━━ Texte fourni ━━
La Dre O’Connor est une dermatologue qui pratique la dermatologie à Vancouver, en Colombie-Britannique. Elle est instructrice clinique au département de dermatologie et de sciences de la peau de l’Université de Colombie-Britannique. Elle est diplômée du programme M.D./Ph.D. de l’Université de Calgary et a fait sa résidence en dermatologie à l’Université de Colombie-Britannique.

Actualité Dermatologique au Canada, Volume 1, Numéro 1, Février 2020

Syphilis : Rapport de cas et mise à jour à l’intention des dermatologues

Rapport de cas : Une femme de 26 ans, autrement en bonne santé, présente depuis un mois des antécédents d’ulcères ovales sur la langue et des papules écaillées brun-rouge sur les paumes, la plante des pieds, le tronc et les bras (figure 1). Elle n’a aucun souvenir d’antécédents d’ulcération génitale et ne présente aucun symptôme systémique. Son médecin traitant a d’abord établi un diagnostic de maladie infectieuse pieds-mains-bouche, mais l’éruption a persisté et son médecin l’a recommandée aux soins d’un dermatologue. Elle a déclaré avoir un partenaire sexuel régulier de sexe masculin depuis quelques années. 

Sur la base d’indices cliniques, une sérologie de la syphilis a été demandée et une biopsie de la peau a été effectuée sur une lésion palmaire. Le dosage immunoenzymatique de Treponema pallidum (EIA) était réactif, et le test rapide de la réagine plasmatique (RPR) était positif à 1:128. Le résultat du test de dépistage du VIH était négatif. La biopsie de la peau a révélé une dermatite lichénoïde et périvasculaire, avec une coloration immunohistochimique positive pour les spirochètes, ce qui correspond au diagnostic clinique et sérologique de la syphilis secondaire. Elle a été traitée avec 2,4 millions d’unités de benzathine benzylpénicilline administrées en une injection intramusculaire au British Columbia Centre for Disease Control. Ses partenaires sexuels ont été identifiés et avisés. 

Épidémiologie

L’incidence de la syphilis a augmenté au cours des deux dernières décennies. Au Canada, le taux de syphilis infectieuse (stades primaire, secondaire et latent précoce) a augmenté de 85 % entre 2010 et 2015, les taux les plus élevés ayant été enregistrés en Colombie-Britannique, au Nunavut et au Manitoba1. Des taux d’augmentation semblables ont été signalés dans d’autres pays développés, comme les États-Unis, l’Australie et le Royaume-Uni1.
━━━
━━ Données extraites ━━
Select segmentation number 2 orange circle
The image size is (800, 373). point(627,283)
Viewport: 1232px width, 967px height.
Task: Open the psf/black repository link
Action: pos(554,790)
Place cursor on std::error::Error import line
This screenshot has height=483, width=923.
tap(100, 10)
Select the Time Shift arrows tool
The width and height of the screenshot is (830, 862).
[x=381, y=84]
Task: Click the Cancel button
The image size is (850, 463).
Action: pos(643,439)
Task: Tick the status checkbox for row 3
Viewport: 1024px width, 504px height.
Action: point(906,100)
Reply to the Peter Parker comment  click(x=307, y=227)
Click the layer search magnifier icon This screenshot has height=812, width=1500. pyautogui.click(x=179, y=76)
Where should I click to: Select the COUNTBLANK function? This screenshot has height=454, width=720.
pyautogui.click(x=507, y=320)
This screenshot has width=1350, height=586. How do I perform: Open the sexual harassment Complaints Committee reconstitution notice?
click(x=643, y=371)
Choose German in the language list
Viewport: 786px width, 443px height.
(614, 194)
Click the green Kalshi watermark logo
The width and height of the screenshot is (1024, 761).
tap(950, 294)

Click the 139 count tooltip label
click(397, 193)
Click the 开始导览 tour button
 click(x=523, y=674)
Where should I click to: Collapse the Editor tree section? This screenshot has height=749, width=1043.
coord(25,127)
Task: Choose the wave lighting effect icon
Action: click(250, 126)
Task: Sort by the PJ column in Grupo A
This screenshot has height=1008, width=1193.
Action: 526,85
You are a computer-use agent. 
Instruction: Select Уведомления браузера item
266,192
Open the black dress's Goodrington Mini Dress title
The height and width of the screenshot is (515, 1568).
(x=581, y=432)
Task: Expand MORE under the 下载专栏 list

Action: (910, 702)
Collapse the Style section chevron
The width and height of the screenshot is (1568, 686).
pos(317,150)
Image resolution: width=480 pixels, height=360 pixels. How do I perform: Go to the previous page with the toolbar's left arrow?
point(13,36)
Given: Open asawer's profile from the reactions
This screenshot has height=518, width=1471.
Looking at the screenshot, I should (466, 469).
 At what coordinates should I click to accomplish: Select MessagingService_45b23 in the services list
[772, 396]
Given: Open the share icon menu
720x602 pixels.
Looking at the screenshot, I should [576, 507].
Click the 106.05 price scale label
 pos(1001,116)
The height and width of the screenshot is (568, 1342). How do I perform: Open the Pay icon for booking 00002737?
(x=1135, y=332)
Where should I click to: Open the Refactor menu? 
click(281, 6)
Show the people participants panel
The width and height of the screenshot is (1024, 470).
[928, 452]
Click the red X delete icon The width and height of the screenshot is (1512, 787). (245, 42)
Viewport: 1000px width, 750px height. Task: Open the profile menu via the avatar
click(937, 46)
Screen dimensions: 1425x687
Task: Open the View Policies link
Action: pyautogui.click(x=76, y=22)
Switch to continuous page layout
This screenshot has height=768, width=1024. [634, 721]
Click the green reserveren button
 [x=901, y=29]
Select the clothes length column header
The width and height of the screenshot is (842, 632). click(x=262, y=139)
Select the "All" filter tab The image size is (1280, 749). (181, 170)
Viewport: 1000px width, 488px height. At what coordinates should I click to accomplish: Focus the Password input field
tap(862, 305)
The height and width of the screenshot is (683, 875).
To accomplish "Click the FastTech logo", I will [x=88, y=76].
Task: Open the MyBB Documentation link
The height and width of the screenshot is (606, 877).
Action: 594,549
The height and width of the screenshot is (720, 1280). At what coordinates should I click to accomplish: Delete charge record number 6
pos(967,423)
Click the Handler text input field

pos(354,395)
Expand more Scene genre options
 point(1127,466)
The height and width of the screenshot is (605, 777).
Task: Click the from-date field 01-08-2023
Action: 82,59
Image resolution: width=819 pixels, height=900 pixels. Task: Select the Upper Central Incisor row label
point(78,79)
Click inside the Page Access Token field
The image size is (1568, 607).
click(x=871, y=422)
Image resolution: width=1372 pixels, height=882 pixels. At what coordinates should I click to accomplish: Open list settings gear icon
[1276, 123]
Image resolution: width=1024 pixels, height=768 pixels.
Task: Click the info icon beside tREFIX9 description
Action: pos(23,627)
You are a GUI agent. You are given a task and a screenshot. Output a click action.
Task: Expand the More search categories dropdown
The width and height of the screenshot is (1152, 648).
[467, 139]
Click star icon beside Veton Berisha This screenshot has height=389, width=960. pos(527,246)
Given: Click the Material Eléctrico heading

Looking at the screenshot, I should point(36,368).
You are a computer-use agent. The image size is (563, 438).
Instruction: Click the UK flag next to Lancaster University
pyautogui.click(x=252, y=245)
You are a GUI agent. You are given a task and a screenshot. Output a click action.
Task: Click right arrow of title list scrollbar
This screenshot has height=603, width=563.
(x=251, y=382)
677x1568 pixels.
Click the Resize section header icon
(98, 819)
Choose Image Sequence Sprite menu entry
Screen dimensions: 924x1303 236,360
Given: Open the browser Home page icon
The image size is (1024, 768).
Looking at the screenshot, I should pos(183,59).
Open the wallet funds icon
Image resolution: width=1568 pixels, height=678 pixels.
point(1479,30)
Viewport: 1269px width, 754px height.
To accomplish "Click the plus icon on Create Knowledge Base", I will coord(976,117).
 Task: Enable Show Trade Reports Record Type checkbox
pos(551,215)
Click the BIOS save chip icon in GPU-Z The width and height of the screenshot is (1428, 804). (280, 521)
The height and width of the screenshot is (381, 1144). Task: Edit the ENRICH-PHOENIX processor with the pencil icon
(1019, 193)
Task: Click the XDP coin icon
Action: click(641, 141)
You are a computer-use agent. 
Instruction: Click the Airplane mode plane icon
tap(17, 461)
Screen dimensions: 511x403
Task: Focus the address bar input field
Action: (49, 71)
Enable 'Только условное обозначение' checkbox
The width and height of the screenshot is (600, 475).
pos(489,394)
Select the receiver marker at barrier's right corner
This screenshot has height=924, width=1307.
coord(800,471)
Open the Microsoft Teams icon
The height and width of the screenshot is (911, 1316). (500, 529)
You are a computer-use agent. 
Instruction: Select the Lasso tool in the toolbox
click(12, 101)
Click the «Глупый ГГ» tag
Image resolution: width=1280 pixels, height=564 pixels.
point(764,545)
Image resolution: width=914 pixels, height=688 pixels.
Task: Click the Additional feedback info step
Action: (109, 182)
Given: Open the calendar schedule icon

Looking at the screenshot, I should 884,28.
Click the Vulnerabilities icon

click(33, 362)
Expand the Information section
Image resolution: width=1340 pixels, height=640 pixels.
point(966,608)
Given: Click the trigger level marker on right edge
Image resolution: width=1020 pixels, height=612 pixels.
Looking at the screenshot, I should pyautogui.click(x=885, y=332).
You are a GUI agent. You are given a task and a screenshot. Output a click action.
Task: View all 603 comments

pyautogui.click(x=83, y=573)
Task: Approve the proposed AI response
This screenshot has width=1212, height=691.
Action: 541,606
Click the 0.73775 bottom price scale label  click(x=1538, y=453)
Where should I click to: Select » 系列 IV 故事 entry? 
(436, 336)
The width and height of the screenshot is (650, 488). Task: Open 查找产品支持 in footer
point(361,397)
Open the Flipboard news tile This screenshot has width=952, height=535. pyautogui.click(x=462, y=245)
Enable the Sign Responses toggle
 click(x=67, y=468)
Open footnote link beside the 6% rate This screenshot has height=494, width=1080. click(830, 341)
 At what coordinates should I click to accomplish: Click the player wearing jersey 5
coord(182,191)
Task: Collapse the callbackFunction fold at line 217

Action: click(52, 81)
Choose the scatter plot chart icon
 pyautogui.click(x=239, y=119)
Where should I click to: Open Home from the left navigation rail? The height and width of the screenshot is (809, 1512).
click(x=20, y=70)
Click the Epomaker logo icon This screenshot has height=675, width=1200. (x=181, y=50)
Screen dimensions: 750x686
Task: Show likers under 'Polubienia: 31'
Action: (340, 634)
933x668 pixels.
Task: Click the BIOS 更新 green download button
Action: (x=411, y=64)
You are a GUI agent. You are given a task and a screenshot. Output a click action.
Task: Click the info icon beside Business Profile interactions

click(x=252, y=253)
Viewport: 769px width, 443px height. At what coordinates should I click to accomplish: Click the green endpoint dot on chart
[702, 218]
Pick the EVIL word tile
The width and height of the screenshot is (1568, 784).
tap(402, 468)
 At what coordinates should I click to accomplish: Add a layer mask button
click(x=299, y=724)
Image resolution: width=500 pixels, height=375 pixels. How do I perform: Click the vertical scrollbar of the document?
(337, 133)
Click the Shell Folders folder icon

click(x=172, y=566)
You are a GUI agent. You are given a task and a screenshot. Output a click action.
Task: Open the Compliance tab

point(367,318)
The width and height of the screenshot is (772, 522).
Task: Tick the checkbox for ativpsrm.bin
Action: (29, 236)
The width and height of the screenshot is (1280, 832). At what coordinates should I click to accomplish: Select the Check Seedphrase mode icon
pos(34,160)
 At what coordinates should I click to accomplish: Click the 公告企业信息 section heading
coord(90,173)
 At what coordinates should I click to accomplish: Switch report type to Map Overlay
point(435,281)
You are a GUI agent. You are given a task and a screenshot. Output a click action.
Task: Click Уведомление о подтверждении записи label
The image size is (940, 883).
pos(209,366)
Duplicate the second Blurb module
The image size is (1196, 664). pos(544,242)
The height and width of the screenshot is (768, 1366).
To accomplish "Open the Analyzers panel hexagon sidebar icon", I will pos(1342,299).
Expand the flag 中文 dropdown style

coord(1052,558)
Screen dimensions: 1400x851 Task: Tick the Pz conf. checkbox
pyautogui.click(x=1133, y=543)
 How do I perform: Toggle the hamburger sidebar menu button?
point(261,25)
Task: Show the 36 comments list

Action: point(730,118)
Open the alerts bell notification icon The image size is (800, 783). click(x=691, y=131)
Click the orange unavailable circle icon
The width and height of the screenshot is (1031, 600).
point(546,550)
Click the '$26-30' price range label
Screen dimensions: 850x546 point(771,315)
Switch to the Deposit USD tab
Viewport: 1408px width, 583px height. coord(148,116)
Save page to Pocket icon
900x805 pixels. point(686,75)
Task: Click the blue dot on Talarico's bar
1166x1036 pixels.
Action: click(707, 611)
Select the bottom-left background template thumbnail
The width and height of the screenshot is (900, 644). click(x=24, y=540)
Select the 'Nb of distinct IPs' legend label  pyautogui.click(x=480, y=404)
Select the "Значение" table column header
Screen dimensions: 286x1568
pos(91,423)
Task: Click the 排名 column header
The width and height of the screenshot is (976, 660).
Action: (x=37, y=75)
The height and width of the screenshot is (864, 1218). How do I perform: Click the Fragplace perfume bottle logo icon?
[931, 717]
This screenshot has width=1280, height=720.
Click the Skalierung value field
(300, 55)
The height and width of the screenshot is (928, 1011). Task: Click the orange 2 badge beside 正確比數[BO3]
━━━
**Ce que vous ferez:**
• a. D'après l'article sur la syphilis, quel traitement la patiente a-t-elle reçu ?
• b. Prolongez l'article sur la syphilis à la suite de sa dernière phrase.

**Vos réponses:**
• a. Elle a reçu 2,4 millions d'unités de benzathine benzylpénicilline, administrées en une injection intramusculaire.

• b.
Les taux de syphilis les plus élevés ont été observés chez les hommes. Les hommes séropositifs pour le VIH qui ont des rapports sexuels avec des hommes (HARSAH) sont touchés de manière disproportionnée. Au Canada, l’incidence globale de la syphilis est > 300 fois plus élevée chez les HARSAH infectés par le VIH que dans la population masculine en général2. Cette situation est particulièrement préoccupante, parce que l’infection par la syphilis augmente le risque de transmettre et de contracter le VIH, et qu’elle est associée à une augmentation de la charge virale du VIH3.  

Plusieurs raisons expliquent l’augmentation du nombre de cas de syphilis chez les HARSAH.  Les progrès réalisés dans la prise en charge du VIH ainsi que l’adoption plus récente de la prophylaxie préexposition au VIH ont donné lieu à une perception plus optimiste des risques liés au VIH chez les HARSAH. Ce soi-disant « optimisme à l’égard du VIH » a entraîné une augmentation des comportements sexuels à risque, une diminution de l’utilisation des préservatifs et une augmentation des cas d’infections transmissibles sexuellement (ITS)4. Parmi les autres comportements en cause dans l’augmentation des cas d’IST chez les HARSAH figurent le sérotriage (rapports sexuels non protégés avec des partenaires ayant le même statut par rapport au VIH) et la rencontre de partenaires sexuels par l’entremise des applications de rencontre en ligne5, 6.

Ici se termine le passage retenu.